Click here to find more Google BigQuery Connector examples designed for seamless integration with the ZappySys API ODBC Driver under ODBC Data Source (36/64) or ZappySys Data Gateway, enhancing your ability to connect and interact with Prebuilt Connectors effectively.

Consume Data inside your App / Programming Language

Once you know how to load data from Google BigQuery Connector, you can click on one of the below links to learn the steps how to consume data inside your App / Programming Language from Google BigQuery Connector.

ODBC inside ETL / Reporting / BI Tools

ODBC inside Programming Languages

Key features of the ZappySys API Driver include:

The API ODBC driver facilitates the reading and writing of data from numerous popular online services (refer to the complete list here) using familiar SQL language without learning complexity of REST API calls. The driver allows querying nested structure and output as a flat table.
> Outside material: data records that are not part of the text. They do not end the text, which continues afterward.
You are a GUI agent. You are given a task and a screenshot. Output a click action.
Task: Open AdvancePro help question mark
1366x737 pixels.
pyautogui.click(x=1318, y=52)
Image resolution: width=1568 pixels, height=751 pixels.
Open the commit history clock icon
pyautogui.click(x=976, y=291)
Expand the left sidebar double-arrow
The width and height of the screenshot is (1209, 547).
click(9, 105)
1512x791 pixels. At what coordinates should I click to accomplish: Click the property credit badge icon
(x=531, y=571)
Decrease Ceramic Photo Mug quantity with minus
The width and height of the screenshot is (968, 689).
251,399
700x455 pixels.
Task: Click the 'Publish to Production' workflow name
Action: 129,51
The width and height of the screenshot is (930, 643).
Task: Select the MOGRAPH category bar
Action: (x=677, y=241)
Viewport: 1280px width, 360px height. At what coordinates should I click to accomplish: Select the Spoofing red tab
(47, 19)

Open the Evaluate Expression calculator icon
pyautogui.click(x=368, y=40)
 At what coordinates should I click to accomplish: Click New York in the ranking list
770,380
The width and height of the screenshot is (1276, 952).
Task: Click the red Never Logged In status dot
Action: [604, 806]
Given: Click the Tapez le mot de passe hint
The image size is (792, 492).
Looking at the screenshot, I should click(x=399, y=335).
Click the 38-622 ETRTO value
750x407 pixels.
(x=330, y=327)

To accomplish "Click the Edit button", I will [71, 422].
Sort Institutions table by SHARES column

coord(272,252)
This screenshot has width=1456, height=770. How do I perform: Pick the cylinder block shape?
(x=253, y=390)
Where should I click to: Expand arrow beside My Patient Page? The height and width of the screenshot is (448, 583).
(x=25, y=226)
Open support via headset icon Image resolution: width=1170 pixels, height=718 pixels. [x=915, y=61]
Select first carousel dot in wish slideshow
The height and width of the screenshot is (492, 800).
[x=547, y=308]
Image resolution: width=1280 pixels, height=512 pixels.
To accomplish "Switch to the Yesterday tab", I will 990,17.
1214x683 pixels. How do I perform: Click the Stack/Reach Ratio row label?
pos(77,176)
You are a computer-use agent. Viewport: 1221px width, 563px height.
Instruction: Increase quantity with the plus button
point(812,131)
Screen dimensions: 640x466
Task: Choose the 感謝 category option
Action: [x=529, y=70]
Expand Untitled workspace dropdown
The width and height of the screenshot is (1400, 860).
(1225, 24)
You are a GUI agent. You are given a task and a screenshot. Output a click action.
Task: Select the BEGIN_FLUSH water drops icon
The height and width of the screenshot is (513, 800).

You can also create your own ODBC / Data Gateway API connector file and use it with this driver.

  1. Intuitive Configuration: The interface is designed to be user-friendly, enabling users to easily set up the specific API endpoints within Google BigQuery without requiring extensive technical expertise or programming knowledge.

  2. Customizable Endpoint Setup: Users can conveniently configure the API endpoint settings, including the HTTP request method, endpoint URL, and any necessary parameters, to precisely target the desired data within Google BigQuery.

  3. Data Manipulation Capabilities: The ZappySys API Driver allows for seamless data retrieval and writing, enabling users to fetch data from Google BigQuery and perform various data manipulation operations as needed, all through an intuitive and straightforward interface.

  4. Secure Authentication Integration: The driver provides secure authentication integration, allowing users to securely connect to the Google BigQuery API by inputting the necessary authentication credentials, such as API tokens or other authentication keys.

  5. Error Handling Support: The interface is equipped with comprehensive error handling support, ensuring that any errors or exceptions encountered during the data retrieval or writing process are efficiently managed and appropriately communicated to users for prompt resolution.

  6. Data Visualization and Reporting: The ZappySys API Driver facilitates the seamless processing and presentation of the retrieved data from Google BigQuery, enabling users to generate comprehensive reports and visualizations for further analysis and decision-making purposes.

Overall, the ZappySys API Driver serves as a powerful tool for streamlining the integration of applications with Google BigQuery, providing users with a convenient and efficient way to access and manage data, all through a user-friendly and intuitive interface.